_YOUR INSTRUCTIONS_: The entries must be retyped exactly, down to the last line.

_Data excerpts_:
╭──
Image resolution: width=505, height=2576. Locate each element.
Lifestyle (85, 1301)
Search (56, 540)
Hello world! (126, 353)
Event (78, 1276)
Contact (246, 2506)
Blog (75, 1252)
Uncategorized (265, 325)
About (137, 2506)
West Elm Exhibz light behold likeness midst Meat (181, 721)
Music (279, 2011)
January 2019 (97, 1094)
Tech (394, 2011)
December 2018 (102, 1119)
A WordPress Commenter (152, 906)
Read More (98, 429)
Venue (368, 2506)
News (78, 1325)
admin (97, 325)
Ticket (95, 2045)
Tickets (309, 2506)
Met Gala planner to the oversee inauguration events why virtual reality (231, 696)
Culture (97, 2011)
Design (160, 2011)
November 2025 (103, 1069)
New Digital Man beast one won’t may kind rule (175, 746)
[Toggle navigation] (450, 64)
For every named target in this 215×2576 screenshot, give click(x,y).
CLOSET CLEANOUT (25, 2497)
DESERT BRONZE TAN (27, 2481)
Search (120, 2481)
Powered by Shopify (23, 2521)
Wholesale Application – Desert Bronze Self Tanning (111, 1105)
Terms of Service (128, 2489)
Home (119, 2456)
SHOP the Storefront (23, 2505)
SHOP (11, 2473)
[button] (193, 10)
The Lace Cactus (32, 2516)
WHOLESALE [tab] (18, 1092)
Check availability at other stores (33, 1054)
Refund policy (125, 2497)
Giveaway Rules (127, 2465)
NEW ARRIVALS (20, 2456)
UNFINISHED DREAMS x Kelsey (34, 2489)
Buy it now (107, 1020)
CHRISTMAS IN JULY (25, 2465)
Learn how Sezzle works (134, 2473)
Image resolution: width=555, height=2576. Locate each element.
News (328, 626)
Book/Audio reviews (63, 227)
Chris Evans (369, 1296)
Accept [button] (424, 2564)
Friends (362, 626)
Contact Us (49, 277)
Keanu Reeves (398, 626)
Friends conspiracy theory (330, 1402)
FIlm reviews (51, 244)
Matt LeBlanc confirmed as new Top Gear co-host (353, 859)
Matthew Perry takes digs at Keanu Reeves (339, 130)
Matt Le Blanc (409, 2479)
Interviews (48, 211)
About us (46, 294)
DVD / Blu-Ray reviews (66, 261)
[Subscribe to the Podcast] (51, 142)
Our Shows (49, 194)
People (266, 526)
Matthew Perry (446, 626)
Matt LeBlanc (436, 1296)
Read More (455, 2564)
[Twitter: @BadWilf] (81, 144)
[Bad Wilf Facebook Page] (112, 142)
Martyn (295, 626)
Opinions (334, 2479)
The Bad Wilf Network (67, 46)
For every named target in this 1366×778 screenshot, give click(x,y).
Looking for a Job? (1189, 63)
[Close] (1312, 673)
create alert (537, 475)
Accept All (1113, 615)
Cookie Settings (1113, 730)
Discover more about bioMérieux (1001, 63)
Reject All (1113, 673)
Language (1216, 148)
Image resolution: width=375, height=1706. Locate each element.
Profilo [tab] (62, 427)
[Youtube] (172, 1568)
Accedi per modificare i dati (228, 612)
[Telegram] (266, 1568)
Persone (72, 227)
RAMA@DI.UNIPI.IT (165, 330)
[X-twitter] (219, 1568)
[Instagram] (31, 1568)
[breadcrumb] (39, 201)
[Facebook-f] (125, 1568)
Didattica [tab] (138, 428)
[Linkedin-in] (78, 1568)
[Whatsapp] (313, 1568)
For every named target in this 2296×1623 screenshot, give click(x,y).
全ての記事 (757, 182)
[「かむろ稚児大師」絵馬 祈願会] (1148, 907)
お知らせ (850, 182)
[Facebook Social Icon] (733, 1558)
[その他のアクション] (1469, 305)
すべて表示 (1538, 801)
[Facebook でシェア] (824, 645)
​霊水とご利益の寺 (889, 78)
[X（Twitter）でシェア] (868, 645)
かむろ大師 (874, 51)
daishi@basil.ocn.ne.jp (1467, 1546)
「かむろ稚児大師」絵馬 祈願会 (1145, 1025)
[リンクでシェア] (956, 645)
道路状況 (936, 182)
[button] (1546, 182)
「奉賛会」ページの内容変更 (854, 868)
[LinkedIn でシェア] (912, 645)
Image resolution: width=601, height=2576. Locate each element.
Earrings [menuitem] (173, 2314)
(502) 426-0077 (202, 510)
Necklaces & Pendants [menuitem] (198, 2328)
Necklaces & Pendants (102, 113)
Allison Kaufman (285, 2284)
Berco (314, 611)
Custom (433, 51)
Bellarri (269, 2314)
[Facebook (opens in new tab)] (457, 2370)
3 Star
╰──
_TASK OUTPUT_:
Image resolution: width=505, height=2576. Locate each element.
Lifestyle (85, 1301)
Search (56, 540)
Hello world! (126, 353)
Event (78, 1276)
Contact (246, 2506)
Blog (75, 1252)
Uncategorized (265, 325)
About (137, 2506)
West Elm Exhibz light behold likeness midst Meat (181, 721)
Music (279, 2011)
January 2019 (97, 1094)
Tech (394, 2011)
December 2018 (102, 1119)
A WordPress Commenter (152, 906)
Read More (98, 429)
Venue (368, 2506)
News (78, 1325)
admin (97, 325)
Ticket (95, 2045)
Tickets (309, 2506)
Met Gala planner to the oversee inauguration events why virtual reality (231, 696)
Culture (97, 2011)
Design (160, 2011)
November 2025 (103, 1069)
New Digital Man beast one won’t may kind rule (175, 746)
[Toggle navigation] (450, 64)
For every named target in this 215×2576 screenshot, give click(x,y).
CLOSET CLEANOUT (25, 2497)
DESERT BRONZE TAN (27, 2481)
Search (120, 2481)
Powered by Shopify (23, 2521)
Wholesale Application – Desert Bronze Self Tanning (111, 1105)
Terms of Service (128, 2489)
Home (119, 2456)
SHOP the Storefront (23, 2505)
SHOP (11, 2473)
[button] (193, 10)
The Lace Cactus (32, 2516)
WHOLESALE [tab] (18, 1092)
Check availability at other stores (33, 1054)
Refund policy (125, 2497)
Giveaway Rules (127, 2465)
NEW ARRIVALS (20, 2456)
UNFINISHED DREAMS x Kelsey (34, 2489)
Buy it now (107, 1020)
CHRISTMAS IN JULY (25, 2465)
Learn how Sezzle works (134, 2473)
Image resolution: width=555, height=2576. Locate each element.
News (328, 626)
Book/Audio reviews (63, 227)
Chris Evans (369, 1296)
Accept [button] (424, 2564)
Friends (362, 626)
Contact Us (49, 277)
Keanu Reeves (398, 626)
Friends conspiracy theory (330, 1402)
FIlm reviews (51, 244)
Matt LeBlanc confirmed as new Top Gear co-host (353, 859)
Matthew Perry takes digs at Keanu Reeves (339, 130)
Matt Le Blanc (409, 2479)
Interviews (48, 211)
About us (46, 294)
DVD / Blu-Ray reviews (66, 261)
[Subscribe to the Podcast] (51, 142)
Our Shows (49, 194)
People (266, 526)
Matthew Perry (446, 626)
Matt LeBlanc (436, 1296)
Read More (455, 2564)
[Twitter: @BadWilf] (81, 144)
[Bad Wilf Facebook Page] (112, 142)
Martyn (295, 626)
Opinions (334, 2479)
The Bad Wilf Network (67, 46)
For every named target in this 1366×778 screenshot, give click(x,y).
Looking for a Job? (1189, 63)
[Close] (1312, 673)
create alert (537, 475)
Accept All (1113, 615)
Cookie Settings (1113, 730)
Discover more about bioMérieux (1001, 63)
Reject All (1113, 673)
Language (1216, 148)
Image resolution: width=375, height=1706. Locate each element.
Profilo [tab] (62, 427)
[Youtube] (172, 1568)
Accedi per modificare i dati (228, 612)
[Telegram] (266, 1568)
Persone (72, 227)
RAMA@DI.UNIPI.IT (165, 330)
[X-twitter] (219, 1568)
[Instagram] (31, 1568)
[breadcrumb] (39, 201)
[Facebook-f] (125, 1568)
Didattica [tab] (138, 428)
[Linkedin-in] (78, 1568)
[Whatsapp] (313, 1568)
For every named target in this 2296×1623 screenshot, give click(x,y).
全ての記事 (757, 182)
[「かむろ稚児大師」絵馬 祈願会] (1148, 907)
お知らせ (850, 182)
[Facebook Social Icon] (733, 1558)
[その他のアクション] (1469, 305)
すべて表示 (1538, 801)
[Facebook でシェア] (824, 645)
​霊水とご利益の寺 (889, 78)
[X（Twitter）でシェア] (868, 645)
かむろ大師 (874, 51)
daishi@basil.ocn.ne.jp (1467, 1546)
「かむろ稚児大師」絵馬 祈願会 (1145, 1025)
[リンクでシェア] (956, 645)
道路状況 (936, 182)
[button] (1546, 182)
「奉賛会」ページの内容変更 (854, 868)
[LinkedIn でシェア] (912, 645)
Image resolution: width=601, height=2576. Locate each element.
Earrings [menuitem] (173, 2314)
(502) 426-0077 (202, 510)
Necklaces & Pendants [menuitem] (198, 2328)
Necklaces & Pendants (102, 113)
Allison Kaufman (285, 2284)
Berco (314, 611)
Custom (433, 51)
Bellarri (269, 2314)
[Facebook (opens in new tab)] (457, 2370)
3 Star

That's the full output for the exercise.